# Document segment:
Votes for women at last |
The decade that roared
The decade that followed the Great War is dubbed ‘The Roaring Twenties’ but that was not the whole story. It was a classic case of boom and bust. I was born in 1926 and at the end of the decade people were enjoying the benefits of new discoveries and development. Men returning from the trenches found it hard to be adjust to normal life while women’s service on the home front in the fields and in factories brought greater rights and independence at last by the Representation of People Acts 1918 and 1928. My 38 year old mother would have voted for the first time at the 1929 general election. (The first general election when every woman had the right to vote.)
1920s: the birth of the BBC |
Electricity made housework easier with new machines and gadgets and the radio made life brighter for all. The private British Broadcasting Company was set up in 1922, becoming the state-owned British Broadcasting Corporation – the famous BBC - in 1926. It was another two years before our family had our first radio set powered by heavy 'wet batteries' that had to be taken to the shop to be recharged.
Foraging for coal, 1926 |
Economically, Britain was the richest country in Europe although those riches were not shared, as shown by the short-lived first general strike of 1926, the year I was born. The strike in May, intended to support the miners, ended in days, but the miners held out until the month I arrived, November. The 1920s ended on a gloomy note with the Wall Street Crash heralding the Great Depression and crises of the 1930s, with Britain again at war in 1939.

# Recorded data:
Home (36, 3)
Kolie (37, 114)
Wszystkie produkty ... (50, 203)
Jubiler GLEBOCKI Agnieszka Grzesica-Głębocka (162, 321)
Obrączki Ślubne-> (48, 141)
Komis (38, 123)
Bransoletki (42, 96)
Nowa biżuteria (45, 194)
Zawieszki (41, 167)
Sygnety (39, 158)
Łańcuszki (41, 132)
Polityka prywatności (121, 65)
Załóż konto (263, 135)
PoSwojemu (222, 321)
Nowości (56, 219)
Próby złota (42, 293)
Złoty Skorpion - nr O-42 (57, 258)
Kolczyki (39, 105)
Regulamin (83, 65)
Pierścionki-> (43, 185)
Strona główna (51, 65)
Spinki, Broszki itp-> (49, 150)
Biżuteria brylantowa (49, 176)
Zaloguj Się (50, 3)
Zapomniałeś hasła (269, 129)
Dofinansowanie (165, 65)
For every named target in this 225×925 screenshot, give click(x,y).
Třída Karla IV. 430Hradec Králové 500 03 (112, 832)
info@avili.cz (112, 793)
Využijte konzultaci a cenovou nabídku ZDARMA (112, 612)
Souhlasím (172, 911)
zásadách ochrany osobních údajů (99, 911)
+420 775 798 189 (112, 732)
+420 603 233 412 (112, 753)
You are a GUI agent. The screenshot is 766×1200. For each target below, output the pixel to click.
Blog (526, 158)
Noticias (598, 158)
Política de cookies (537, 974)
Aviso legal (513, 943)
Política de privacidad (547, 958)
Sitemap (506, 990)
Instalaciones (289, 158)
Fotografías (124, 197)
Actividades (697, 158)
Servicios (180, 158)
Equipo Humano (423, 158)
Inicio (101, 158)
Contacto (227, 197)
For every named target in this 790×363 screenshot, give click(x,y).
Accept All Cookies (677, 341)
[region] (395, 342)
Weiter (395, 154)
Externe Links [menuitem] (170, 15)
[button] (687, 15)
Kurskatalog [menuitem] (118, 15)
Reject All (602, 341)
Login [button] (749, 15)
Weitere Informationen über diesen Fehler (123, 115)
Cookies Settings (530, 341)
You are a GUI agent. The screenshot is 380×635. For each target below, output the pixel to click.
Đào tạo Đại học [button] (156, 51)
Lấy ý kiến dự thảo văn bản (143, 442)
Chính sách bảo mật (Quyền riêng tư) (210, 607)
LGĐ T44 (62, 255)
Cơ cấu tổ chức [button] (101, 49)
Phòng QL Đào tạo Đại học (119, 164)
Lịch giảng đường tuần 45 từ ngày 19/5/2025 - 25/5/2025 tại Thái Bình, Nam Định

# Exercises to complete:
**a.** From the 1920s memoir, quote the stretch from "Foraging for coal, 1926" through "war in 1939.".
**b.** Please continue the 1920s memoir, picking up after its final sentence.

# Replies:
**a.**
Foraging for coal, 1926 |
Economically, Britain was the richest country in Europe although those riches were not shared, as shown by the short-lived first general strike of 1926, the year I was born. The strike in May, intended to support the miners, ended in days, but the miners held out until the month I arrived, November. The 1920s ended on a gloomy note with the Wall Street Crash heralding the Great Depression and crises of the 1930s, with Britain again at war in 1939.

**b.**
"Never had it so good": The Fifties
The Festival of Britain, 1951 |
The 1950s saw Britain emerge from the shadow of war to become a fairer, richer society. After six years of austerity adjusting to peacetime life after six years of war, the country decided it was time to celebrate. The Festival of Britain was an entertainment and art extravaganza based on the South Bank of the Thames in London, its centrepiece the £2 million Festival Hall. The biggest boost to entertainment came with the rapid expansion of television, suspended during the war. Not only did I enjoy watching it, I had a brief spell in the late 1950s as a BBC Wales television reporter. One of my assignments was reporting a massive mudslide from the Blaena colliery, a forerunner to the Aberfan disaster 10 years later.
How the nation watched the coronation, 1953. Photo: BBC |
Fashion became fashionable in the 1950s especially with teenagers and the cult of the teenage 'teddy boys' with their flashy clothes and outlandish behaviour. There was national celebration for the coronation of our Queen in 1953, watched on television by millions including Rosemary and me in our Caerphilly flat on our just-bought set.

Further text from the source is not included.